MACHINE LEARNING APPROACHES FOR SHEAR STRENGTH PREDICTION OF REINFORCED CONCRETE BEAMS: A SYSTEMATIC LITERATURE REVIEW

Abstract

Shear failure in reinforced concrete beams is a critical and often brittle mode of failure that poses significant challenges for structural design and assessment. Traditional empirical and semi-empirical equations, while widely used, frequently exhibit limited accuracy across diverse design parameters and material types. This systematic literature review was therefore conducted to comprehensively examine how machine learning approaches have been applied to predict the shear strength of reinforced concrete beams.
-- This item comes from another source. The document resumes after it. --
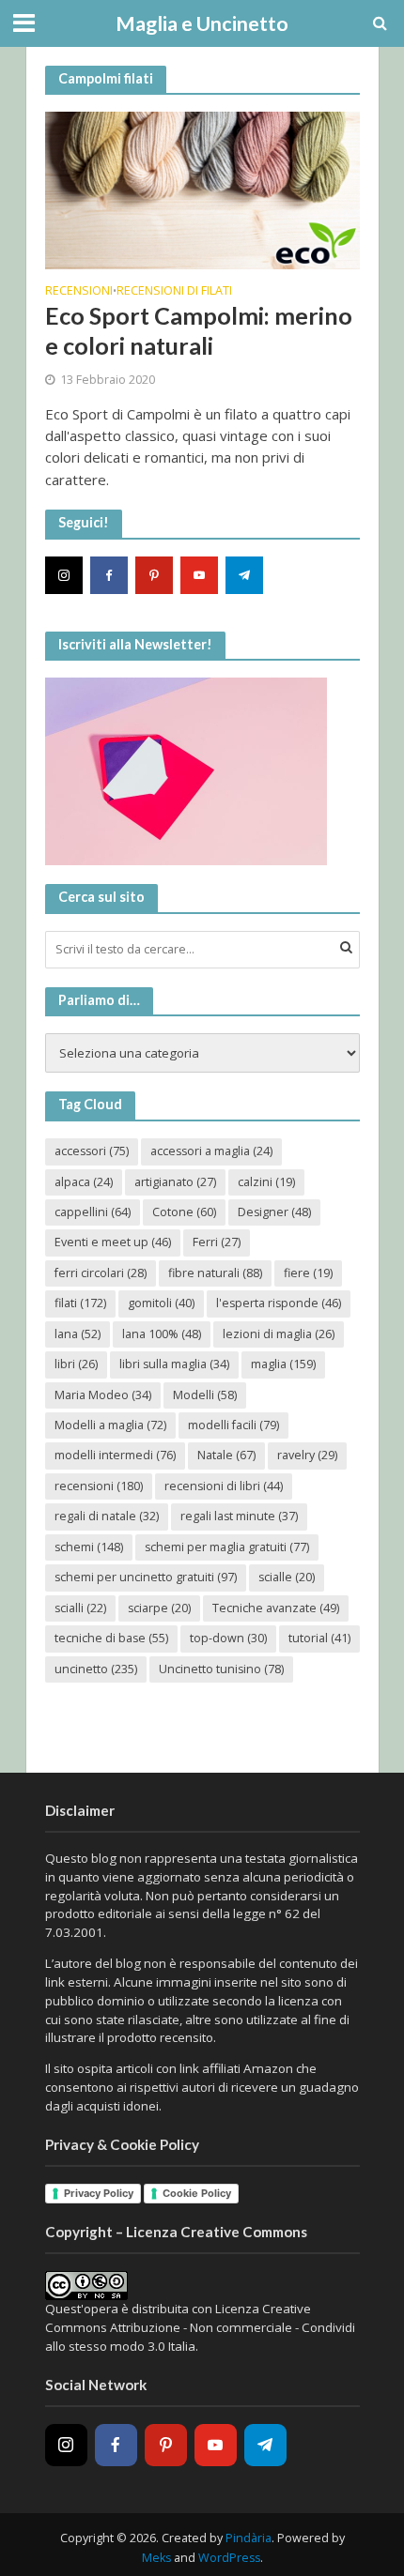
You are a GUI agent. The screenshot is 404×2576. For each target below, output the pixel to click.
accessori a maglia (211, 1151)
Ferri (217, 1242)
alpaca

Our objective was to synthesize the state of the art across four distinct dimensions: standard reinforced concrete beams, beams reinforced or strengthened with fiber-reinforced polymers, fiber-reinforced concrete and advanced cementitious composites, and special structural configurations including degradation effects such as corrosion or fatigue. The methodology involved a structured and replicable process of identifying, screening, and critically appraising relevant studies from the past two decades. We then extracted and analyzed data on model architectures, input features, training strategies, and reported performance metrics. The results reveal that ensemble methods, particularly gradient boosting and random forests, have consistently outperformed single models such as artificial neural networks in terms of predictive accuracy and generalization across all four dimensions. Furthermore, the inclusion of parameters that capture size effect and aggregate interlock was shown to substantially reduce prediction errors for standard beams, while for FRP-strengthened systems, models that integrated delamination-related features proved most effective. For fiber-reinforced composites, the choice of fiber type and volume fraction emerged as critical input variables, and for degraded beams, time-dependent corrosion parameters were essential. We conclude that machine learning offers a powerful and adaptable framework that can capture complex nonlinear interactions often missed by code-based formulas, yet the field still suffers from a lack of standardized benchmark datasets and consistent reporting of model uncertainty. This review thereby provides a roadmap for future research and practical deployment of these predictive tools.